Sobrepeso e obesidade infantil crescem de maneira alarmante

Brasil pode se tornar o país com mais obesos no mundo, mostra pesquisa

Os números assustam: uma em cada três crianças de 5 a 9 anos está acima do peso. A combinação de videogame, falta de atividade física e má alimentação está formando uma geração obesa que será afetada por doenças conhecidas apenas na vida adulta. Segundo a Organização Mundial de Saúde (OMS), até 2025 o número de crianças com sobrepeso e obesidade pode chegar a 75 milhões.

Falta de atividade física associada à má alimentação é uma combinação muito perigosa. Muitas vezes os próprios pais são os culpados, já que muitas vezes é mais fácil e prático optar por alimentos prontos ou fast food. Vale lembrar que os hábitos familiares servem de referência para as crianças.

A obesidade, que já é considerada uma epidemia, altera totalmente o funcionamento do corpo. Problemas que costumam afetar apenas adultos passam a ser detectados em crianças e adolescentes, como hipertensão, colesterol alterado, diabetes tipo 2, depressão ansiedade, estresse, síndrome do pânico, enxaqueca e dores de cabeça, miopia transitória, problemas cardiovasculares e o desenvolvimento do câncer.

A cura para obesidade é a combinação de atividade física e alimentação saudável. Para aplicar efetivamente essa prevenção é preciso um esforço consciente, especialmente dos pais dessas crianças, uma ação bastante complexa num mundo onde imediatismo é a palavra de ordem.

“Uma alimentação equilibrada e saudável está diretamente ligada à frustração da nossa vontade. Comer traz um prazer enorme, mas comer demais gera um custo altíssimo para a saúde emocional e física das pessoas. Os pais estão preocupados com a qualidade da alimentação de seus filhos, mas ao mesmo tempo não tem ideia de como agir para mudar isso”, afirma Deise Navarro, psicóloga e pesquisadora sobre relacionamentos familiares na contemporaneidade. A seguir, cinco dicas da profissional para lutar contra a obesidade:

1. Dê o exemplo: ele vale mais que 1.000 palavras – a primeira coisa que os pais devem fazer é dar o exemplo, começando a mudar seus próprios hábitos alimentares e também esportivos.

2. Estimule a experiência de novos sabores: proporcionar o desenvolvimento do paladar por alimentos saudáveis: variar os alimentos é essencial para que o organismo da criança tenha vontade de comer melhor.

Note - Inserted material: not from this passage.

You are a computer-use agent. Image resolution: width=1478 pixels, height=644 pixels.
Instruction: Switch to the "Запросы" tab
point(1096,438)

A insistência é uma importante aliada – nem sempre a primeira vez que se experimentar é suficiente, explique para a criança que é preciso comer algumas vezes antes de decidir que realmente não gosta daquele tipo de alimento.

3. Controle a alimentação desde pequeno: alimento e afeto são coisas diferentes: embora haja uma conexão profunda entre comer e amar, não podemos considerar as duas coisas como sinônimos. O amor que ensina a se alimentar também ensina a lidar com a frustração de não comer até não aguentar mais, mesmo que esteja delicioso. É importante controlar a alimentação da criança para que ela aprenda a se controlar quando for adulto. Dessa forma, também estará ensinando seu filho a lidar com a própria ansiedade.

4. Estimule seu filho a fazer atividades físicas: é possível que esse tema seja chato para muitos pais que não gostam de praticar esporte, mas isso não tira a responsabilidade deles em introduzir atividades físicas na vida dos filhos. Não precisa ser nada muito sofisticado como uma aula de ballet ou futebol. Caminhar, jogar bola, andar a pé – atividades do dia a dia.

5. Aprenda a dizer “não” a um desejo do seu filho: ao negar alguma coisa é importante não voltar atrás na decisão para não enfraquecer sua autoridade e criar atritos na relação com seu filho. Muitas vezes, os pais podem se tornar permissivos ao tentar evitar que os filhos não passem situações vividas por eles no passado e para não gerar sofrimento. Um sentimento de culpa comum é o fato dos pais trabalharem fora, o que deixa uma sensação de “abandono diário” – tal fato pode gerar uma ideia equivocada de ter que compensar a ausência com muitos “sims”.